As if it Never Existed: Sibel Horada

Catalog, XXIX. Contemporary Artists Istanbul Exhibition, Aksanat, 2011

Big and small fragments of a tree root and trunk with sawdust are displayed on the gallery floor. It looks like a simple and arbitrary accumulation accommodating the self-contained beauty of the meandering curves of the organic material. Even if some pieces change, the whole will remain robust. However, a closer look reveals much more. Marks of mistreatment are evident in the cracks,  tears, and wrenched fibers. The root and the trunk have been attacked with indiscriminate brutality using saws, mallets, and axes. It is shoved out of the earth violently. As the event looks like a crime scene and a field of destruction, it becomes necessary to retrace the thing’s history. As such, the work does not belong to a particular installation history that problematizes and displaces the rationale of the gallery in a humanizing effort to expand the institution’s horizons. It is not a stand-in for something more or less profound than what it is. The installation is not a surreptitious metaphorical gesture. It is a matter of fact. Hence, the title “As if it never existed” refers to the eradication of the object and the removal from the very site that made it, and it, in return, instilled life, too.
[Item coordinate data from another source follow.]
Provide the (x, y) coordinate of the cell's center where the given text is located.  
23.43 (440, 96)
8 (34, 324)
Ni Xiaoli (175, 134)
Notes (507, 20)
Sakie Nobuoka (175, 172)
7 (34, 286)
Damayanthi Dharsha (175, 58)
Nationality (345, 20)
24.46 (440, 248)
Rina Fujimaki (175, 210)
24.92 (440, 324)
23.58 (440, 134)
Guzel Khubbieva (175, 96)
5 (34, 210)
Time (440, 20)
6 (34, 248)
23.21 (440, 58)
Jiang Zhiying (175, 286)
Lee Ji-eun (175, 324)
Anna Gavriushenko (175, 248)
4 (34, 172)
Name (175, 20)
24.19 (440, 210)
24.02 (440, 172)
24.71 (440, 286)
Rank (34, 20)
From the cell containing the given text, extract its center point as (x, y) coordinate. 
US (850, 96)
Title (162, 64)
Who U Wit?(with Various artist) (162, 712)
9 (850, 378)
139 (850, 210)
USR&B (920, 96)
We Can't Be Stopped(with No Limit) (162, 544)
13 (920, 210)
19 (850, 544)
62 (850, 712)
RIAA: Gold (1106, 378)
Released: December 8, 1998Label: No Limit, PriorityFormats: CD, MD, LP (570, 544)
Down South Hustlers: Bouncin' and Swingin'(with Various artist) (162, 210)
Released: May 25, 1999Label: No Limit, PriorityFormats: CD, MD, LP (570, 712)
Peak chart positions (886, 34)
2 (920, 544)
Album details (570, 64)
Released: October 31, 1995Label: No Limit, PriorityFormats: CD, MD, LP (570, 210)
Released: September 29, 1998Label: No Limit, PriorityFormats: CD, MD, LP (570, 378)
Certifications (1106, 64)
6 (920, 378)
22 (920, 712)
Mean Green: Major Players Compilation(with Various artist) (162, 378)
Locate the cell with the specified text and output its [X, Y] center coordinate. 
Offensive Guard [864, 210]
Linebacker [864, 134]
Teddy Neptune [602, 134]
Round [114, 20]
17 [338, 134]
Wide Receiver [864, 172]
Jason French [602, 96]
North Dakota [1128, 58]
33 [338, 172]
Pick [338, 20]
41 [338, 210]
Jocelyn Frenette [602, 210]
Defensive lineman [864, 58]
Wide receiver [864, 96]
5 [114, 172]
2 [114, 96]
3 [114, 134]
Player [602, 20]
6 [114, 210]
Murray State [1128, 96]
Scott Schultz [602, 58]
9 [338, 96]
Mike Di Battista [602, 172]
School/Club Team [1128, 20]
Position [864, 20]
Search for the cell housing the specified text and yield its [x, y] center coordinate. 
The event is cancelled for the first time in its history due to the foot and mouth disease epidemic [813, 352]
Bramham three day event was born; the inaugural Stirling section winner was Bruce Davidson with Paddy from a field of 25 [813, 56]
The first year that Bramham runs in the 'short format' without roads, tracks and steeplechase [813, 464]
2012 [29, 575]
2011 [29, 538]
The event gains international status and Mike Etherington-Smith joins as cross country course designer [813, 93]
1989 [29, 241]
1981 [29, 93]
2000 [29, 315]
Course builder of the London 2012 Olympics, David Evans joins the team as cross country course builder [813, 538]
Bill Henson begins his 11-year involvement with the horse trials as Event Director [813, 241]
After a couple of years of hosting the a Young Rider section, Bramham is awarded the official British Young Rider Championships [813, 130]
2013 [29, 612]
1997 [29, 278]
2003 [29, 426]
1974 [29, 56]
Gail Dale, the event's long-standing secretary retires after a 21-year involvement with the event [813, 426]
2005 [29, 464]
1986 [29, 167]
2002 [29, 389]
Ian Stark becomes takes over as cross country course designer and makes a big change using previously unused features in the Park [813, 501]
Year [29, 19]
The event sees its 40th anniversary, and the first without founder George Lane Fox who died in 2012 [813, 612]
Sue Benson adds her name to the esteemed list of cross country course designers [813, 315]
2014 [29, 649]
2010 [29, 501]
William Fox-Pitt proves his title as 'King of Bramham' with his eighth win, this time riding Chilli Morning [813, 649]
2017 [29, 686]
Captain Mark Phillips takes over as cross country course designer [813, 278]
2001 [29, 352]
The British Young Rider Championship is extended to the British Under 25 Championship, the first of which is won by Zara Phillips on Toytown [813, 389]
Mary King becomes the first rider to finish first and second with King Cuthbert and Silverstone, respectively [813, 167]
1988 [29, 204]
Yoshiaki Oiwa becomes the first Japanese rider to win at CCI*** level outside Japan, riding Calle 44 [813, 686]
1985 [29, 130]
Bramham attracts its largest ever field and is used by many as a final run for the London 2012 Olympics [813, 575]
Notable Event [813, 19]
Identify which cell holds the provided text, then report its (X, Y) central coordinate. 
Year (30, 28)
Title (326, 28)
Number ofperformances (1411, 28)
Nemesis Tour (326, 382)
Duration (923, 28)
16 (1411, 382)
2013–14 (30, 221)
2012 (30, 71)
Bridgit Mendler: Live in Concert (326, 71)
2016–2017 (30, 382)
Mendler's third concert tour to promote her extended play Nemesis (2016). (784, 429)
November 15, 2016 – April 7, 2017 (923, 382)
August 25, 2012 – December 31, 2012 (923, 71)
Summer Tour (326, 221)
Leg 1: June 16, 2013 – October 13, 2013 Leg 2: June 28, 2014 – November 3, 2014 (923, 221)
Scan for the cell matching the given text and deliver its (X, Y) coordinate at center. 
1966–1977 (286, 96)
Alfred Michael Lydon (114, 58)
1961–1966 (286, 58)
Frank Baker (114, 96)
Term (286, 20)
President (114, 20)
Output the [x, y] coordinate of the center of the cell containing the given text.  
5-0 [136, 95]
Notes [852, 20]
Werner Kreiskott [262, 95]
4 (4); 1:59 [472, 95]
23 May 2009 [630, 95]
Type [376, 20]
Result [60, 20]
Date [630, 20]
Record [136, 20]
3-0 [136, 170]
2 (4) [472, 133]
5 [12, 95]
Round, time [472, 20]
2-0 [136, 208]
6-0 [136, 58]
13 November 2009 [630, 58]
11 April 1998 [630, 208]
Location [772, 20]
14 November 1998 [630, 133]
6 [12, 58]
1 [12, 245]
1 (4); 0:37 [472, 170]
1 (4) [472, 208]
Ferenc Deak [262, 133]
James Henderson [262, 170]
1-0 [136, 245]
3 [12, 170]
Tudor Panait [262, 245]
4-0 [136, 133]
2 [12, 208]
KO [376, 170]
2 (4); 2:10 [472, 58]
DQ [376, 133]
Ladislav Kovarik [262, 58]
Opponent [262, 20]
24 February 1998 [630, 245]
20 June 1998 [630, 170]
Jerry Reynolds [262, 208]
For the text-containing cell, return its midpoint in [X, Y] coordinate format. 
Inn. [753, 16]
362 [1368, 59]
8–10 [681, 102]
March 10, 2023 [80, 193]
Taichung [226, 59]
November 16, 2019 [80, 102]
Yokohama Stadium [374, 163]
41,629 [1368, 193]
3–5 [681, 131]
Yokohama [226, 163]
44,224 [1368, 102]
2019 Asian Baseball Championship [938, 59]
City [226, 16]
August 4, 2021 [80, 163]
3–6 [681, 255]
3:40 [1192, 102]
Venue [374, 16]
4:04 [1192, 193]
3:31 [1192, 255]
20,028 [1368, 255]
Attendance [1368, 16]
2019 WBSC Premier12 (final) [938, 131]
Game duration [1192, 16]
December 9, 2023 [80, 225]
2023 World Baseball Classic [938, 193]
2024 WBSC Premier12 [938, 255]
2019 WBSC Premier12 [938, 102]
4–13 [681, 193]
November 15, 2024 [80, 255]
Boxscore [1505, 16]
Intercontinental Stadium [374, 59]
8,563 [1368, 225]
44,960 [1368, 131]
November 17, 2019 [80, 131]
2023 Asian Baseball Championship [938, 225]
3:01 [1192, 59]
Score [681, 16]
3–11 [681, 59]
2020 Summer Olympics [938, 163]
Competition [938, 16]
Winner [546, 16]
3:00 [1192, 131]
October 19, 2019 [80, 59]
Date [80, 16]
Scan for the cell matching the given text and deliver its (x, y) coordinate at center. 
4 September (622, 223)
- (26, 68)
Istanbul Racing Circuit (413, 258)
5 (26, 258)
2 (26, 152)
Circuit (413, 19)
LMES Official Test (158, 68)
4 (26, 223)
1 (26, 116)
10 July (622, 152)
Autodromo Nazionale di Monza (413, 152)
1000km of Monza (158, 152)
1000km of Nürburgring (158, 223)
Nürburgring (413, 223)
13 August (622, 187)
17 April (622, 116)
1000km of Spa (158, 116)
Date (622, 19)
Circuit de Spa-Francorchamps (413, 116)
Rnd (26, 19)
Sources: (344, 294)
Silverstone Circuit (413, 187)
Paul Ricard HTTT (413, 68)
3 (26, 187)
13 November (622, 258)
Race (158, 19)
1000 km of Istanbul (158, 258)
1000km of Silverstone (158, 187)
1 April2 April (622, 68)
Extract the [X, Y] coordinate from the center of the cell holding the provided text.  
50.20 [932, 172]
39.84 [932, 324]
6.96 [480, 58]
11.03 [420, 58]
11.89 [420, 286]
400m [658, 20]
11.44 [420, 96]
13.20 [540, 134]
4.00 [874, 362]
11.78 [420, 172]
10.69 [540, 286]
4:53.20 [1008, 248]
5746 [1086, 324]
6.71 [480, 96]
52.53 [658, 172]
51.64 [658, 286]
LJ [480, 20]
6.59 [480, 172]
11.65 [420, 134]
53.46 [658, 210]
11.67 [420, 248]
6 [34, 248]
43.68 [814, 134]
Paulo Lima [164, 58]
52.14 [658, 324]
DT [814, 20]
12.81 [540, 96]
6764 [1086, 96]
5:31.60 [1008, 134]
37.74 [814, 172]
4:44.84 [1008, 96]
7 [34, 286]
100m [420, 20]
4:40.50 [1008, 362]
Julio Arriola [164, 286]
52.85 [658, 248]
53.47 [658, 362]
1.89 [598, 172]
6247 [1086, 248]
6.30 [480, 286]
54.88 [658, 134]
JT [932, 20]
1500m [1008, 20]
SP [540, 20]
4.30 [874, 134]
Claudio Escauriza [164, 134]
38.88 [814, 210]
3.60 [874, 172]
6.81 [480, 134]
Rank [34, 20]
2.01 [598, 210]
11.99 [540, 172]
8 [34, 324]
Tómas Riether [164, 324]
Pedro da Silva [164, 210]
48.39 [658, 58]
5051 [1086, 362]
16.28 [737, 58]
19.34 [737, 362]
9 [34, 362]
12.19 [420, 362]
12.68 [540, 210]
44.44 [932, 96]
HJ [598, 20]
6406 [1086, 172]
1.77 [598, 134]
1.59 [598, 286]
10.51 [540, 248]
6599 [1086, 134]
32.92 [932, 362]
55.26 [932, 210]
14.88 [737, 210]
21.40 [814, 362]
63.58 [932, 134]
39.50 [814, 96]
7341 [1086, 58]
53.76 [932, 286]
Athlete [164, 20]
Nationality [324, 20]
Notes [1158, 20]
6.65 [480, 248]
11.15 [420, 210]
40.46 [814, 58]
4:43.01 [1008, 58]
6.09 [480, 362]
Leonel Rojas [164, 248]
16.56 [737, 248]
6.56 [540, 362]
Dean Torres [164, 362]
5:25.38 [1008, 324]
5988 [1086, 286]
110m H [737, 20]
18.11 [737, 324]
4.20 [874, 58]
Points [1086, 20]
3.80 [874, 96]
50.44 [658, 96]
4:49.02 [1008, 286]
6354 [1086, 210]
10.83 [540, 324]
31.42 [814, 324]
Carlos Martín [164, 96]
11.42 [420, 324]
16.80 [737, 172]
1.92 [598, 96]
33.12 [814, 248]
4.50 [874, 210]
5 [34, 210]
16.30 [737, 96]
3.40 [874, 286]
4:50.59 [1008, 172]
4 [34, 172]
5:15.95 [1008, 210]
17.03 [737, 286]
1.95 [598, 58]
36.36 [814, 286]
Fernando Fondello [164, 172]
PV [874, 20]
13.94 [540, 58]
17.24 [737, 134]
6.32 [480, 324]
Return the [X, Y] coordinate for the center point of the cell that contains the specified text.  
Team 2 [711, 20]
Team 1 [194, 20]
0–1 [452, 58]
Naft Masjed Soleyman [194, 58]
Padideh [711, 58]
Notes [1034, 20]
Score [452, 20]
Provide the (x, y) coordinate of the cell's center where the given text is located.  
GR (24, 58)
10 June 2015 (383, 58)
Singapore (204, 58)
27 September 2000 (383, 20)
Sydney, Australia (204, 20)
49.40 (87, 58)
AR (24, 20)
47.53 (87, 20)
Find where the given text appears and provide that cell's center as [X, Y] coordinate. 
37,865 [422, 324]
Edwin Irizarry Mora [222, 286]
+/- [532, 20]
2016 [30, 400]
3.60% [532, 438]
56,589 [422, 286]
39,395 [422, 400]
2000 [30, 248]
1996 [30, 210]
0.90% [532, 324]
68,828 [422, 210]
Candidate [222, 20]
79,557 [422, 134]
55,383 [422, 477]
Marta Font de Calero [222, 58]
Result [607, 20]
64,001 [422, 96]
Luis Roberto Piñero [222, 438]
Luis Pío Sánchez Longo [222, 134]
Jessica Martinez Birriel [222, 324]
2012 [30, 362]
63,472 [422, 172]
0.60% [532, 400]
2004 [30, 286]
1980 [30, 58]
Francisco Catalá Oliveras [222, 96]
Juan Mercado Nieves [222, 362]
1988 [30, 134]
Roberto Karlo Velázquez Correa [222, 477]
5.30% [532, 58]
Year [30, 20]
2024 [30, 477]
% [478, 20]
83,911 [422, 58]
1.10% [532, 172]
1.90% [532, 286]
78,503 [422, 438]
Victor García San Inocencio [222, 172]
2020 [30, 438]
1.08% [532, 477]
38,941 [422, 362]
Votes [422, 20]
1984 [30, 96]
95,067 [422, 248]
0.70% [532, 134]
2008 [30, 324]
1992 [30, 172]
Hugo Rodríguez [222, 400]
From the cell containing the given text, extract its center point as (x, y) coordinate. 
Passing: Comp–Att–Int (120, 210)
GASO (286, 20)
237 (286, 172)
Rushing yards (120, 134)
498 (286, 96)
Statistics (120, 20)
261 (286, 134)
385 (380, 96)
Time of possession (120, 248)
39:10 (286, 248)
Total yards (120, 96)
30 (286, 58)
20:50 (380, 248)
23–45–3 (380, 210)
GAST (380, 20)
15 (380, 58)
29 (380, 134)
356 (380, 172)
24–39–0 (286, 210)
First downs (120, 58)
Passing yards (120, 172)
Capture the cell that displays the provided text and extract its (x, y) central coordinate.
The artist stumbled upon the tree in the gardens of Yıldız Technical University (YTU), where she studied. She noticed the tree when only the low stump, which seemed mighty, was left standing. She then recorded the stump, only to see it was completely uprooted. The tree happened to be an old Paulownia. Quite appropriately,  Paulownia is a fast-developing tree that can recoup ecologically stressed and degraded lands. Its roots run deep and increase the organic elements, processing and filtering contaminants with a high oxygenation capacity. Paulownias are considered one of the most suitable trees for combating deforestation. In short, they offset the dirty work that capitalist greed produces. 

The story of the work runs parallel to a series of recent events at YTU’s main campus abutting Barbaros Boulevard. A former palatial garden, the campus is a beautiful, green, and commanding location in the center of Istanbul. One of the oldest educational institutions in Istanbul, YTU has come under pressure recently in the context of Istanbul’s relentless privatization. Former state monopolies and industries, factories, docks, shipyards, and custom depots have been shopped around and/or sold under dubious public-private ventures. City universities —the grounds of which have been traditionally off-limits to the public—may be up for relocation to remote areas. The argument goes that the city centers are too valuable to be left to university students. The removal of the old Paulownia has similarities too germane to pass upon. One of the most venerable tropes in art history, specifically in romanticism, is the image of a singular tree. Trees echo the reunion with the spiritual self, the visible cycles of life, birth, growth, and decay, and cut through all religions, from animism to shamanism, Judaism, and Christianity. Unfortunately, capitalism has no time for time.

The Bologna process aims to align European universities to neoliberal efficiency and standardization. It produces exchangeability akin to the transportability of goods and services, producing a kind of delocalization hitherto unexperienced. Coupled with this fact, public universities in Turkey invariably have fragile stakeholders. This leaves the universities’ ownership to the appointed and chosen, and top-down decisions are taken under extremely opaque contexts. In such a context, a university property in the center of town whets the appetite. What began as a potential move of the arts faculty with “sound” excuses are frivolous activities to stand in the way of the common good for the university to claim necessary funds?— will undoubtedly break the ground for much worse to come. This is how new capitalism works, allowing a trend from which there is no return. It eradicates the undesirable, renders it invisible, and erases any trace of it. It does more than live and let die. As the philosopher Marina Griznic notes, this implies a fundamental transfer from biopolitics to necropolitics. It is not enough that the tree is cut. It must then be dug out and discarded. The whole must be covered and replaced with a stylish flower bed. Life must be exchanged with surface and style.  

The artist placed the Paulonwia right back in the core of the psyche of those who forgot to remember but also for those who never had a memory of it. It does not let us die but allows us to live.